SET TASK: Starting at the first line and ending with the line that contains "[x=168, y=804]", lay out the lines as a Markdown table with the columns Number and Text, numbering each row and leaving out blank lines.

═══ EXCERPTED RECORDS ═══

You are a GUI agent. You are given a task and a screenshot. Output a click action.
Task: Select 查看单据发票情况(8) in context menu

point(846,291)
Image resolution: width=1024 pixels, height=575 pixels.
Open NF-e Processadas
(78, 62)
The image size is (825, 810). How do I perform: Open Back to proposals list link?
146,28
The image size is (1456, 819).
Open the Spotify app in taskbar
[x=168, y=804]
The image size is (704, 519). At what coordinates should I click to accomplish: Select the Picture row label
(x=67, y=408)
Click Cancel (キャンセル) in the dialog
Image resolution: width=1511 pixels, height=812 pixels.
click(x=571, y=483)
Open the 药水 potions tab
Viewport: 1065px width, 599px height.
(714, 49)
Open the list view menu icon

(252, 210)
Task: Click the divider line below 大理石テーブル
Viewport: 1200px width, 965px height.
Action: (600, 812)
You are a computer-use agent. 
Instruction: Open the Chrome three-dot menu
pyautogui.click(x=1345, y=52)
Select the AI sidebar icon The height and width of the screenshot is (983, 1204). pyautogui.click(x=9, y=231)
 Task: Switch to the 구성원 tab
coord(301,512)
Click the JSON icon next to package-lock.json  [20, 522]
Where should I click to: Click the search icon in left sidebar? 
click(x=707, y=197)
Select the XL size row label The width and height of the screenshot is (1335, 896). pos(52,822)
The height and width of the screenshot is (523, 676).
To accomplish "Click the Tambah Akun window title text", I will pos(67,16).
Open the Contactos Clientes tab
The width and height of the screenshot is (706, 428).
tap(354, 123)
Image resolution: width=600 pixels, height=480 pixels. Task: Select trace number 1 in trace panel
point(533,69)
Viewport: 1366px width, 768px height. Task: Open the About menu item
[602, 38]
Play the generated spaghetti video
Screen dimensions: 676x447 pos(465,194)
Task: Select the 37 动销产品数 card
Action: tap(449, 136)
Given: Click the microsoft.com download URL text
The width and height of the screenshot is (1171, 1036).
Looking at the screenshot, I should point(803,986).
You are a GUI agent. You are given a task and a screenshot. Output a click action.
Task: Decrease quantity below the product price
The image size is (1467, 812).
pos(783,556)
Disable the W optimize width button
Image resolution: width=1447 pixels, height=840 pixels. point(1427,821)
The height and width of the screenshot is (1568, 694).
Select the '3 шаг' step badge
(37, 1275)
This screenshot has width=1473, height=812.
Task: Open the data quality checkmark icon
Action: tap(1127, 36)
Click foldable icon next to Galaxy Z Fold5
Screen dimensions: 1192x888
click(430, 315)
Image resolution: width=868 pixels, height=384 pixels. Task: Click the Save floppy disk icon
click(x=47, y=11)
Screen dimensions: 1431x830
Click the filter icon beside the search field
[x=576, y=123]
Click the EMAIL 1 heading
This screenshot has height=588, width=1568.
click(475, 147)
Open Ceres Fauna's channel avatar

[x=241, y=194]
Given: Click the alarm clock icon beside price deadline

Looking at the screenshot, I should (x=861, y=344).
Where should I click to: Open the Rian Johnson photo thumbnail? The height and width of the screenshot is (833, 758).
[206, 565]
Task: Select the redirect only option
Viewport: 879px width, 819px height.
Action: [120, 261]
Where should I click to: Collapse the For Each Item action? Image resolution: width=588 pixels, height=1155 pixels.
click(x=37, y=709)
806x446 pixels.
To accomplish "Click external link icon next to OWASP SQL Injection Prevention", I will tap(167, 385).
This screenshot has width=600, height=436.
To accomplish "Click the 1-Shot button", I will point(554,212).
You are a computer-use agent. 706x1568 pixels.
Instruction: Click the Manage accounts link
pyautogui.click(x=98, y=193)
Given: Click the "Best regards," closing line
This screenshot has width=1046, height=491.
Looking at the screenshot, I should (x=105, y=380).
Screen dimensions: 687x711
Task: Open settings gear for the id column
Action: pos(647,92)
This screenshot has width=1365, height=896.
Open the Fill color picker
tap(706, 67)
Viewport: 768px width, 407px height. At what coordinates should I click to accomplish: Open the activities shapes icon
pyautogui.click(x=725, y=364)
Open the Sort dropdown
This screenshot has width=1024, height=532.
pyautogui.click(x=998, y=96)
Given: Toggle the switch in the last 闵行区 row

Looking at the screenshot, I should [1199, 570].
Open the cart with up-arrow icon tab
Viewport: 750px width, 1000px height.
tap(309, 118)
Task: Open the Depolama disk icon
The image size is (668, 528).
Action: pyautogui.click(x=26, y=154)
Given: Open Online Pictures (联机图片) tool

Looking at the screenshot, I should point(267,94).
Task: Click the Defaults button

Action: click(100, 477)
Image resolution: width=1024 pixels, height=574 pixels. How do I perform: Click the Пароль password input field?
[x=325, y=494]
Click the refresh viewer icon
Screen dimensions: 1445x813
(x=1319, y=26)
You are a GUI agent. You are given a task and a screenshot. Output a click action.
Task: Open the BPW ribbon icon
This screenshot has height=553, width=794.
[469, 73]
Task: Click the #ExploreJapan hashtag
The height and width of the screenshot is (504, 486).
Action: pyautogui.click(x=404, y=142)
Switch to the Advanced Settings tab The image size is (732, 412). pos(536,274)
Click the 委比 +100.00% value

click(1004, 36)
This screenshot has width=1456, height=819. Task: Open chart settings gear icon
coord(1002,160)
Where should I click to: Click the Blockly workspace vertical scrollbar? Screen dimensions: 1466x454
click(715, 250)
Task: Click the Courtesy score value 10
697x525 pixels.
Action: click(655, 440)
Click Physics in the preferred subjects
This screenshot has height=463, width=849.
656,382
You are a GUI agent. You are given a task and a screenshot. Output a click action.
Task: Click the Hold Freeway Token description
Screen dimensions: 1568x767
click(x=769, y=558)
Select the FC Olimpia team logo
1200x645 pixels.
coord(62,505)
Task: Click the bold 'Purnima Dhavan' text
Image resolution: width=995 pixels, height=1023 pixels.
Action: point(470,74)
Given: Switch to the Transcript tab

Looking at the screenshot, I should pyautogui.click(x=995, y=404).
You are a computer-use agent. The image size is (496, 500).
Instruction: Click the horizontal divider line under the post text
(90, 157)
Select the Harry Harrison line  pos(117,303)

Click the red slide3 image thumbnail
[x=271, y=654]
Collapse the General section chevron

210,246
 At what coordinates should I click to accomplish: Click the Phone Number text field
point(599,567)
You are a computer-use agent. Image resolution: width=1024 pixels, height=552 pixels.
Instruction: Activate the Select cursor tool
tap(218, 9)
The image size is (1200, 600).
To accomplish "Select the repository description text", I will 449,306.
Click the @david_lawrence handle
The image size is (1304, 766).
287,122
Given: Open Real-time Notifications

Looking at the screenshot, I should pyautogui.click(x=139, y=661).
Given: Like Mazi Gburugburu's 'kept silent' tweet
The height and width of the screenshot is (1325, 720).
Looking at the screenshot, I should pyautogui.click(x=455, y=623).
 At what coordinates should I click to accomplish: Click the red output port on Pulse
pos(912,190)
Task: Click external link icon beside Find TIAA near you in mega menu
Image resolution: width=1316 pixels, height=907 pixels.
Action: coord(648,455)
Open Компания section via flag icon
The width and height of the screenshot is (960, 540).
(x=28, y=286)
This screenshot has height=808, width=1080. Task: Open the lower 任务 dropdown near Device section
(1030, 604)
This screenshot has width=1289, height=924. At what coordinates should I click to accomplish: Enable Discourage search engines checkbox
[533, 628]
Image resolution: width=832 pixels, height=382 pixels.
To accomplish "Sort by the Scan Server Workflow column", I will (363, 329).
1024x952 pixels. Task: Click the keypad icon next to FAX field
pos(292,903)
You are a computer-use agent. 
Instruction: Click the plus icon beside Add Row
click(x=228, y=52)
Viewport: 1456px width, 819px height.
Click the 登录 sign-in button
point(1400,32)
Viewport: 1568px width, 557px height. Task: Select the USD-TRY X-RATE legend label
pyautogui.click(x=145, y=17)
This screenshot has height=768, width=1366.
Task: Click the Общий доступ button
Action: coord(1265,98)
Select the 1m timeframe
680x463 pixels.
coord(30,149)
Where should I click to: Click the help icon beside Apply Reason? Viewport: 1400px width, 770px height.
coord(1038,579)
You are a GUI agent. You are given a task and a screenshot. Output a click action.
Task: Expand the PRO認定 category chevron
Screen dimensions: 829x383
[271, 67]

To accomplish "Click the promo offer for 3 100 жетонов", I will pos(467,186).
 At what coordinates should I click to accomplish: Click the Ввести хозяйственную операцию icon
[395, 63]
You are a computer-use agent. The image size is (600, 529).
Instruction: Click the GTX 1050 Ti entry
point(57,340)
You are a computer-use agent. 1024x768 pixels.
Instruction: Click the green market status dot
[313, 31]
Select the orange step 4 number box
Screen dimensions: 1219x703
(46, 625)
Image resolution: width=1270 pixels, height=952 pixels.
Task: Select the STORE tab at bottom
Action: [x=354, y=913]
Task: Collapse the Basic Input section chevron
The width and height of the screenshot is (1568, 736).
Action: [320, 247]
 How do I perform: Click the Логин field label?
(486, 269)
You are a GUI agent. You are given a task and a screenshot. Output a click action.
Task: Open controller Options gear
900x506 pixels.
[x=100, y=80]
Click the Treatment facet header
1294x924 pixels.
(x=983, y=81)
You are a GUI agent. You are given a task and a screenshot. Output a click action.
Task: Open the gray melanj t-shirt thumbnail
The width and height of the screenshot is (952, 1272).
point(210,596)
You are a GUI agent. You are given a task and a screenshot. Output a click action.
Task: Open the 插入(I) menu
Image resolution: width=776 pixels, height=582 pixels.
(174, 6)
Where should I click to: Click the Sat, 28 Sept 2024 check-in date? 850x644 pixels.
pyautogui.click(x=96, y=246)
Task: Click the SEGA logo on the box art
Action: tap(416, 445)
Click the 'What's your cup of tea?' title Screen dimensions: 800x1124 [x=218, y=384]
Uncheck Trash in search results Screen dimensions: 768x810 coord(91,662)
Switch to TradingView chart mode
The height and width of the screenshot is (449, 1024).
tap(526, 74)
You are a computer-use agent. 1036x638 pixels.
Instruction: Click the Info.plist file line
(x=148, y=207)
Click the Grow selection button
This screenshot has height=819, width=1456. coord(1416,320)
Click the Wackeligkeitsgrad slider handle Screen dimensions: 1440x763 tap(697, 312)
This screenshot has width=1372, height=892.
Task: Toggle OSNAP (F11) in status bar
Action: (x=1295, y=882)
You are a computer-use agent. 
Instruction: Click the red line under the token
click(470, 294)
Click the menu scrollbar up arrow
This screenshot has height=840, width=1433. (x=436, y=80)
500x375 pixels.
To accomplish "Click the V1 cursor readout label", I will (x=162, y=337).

═══

RIGHT ANSWER:
| Number | Text |
|---|---|
| 1 | You are a GUI agent. You are given a task and a screenshot. Output a click action. |
| 2 | Task: Select 查看单据发票情况(8) in context menu |
| 3 | point(846,291) |
| 4 | Image resolution: width=1024 pixels, height=575 pixels. |
| 5 | Open NF-e Processadas |
| 6 | (78, 62) |
| 7 | The image size is (825, 810). How do I perform: Open Back to proposals list link? |
| 8 | 146,28 |
| 9 | The image size is (1456, 819). |
| 10 | Open the Spotify app in taskbar |
| 11 | [x=168, y=804] |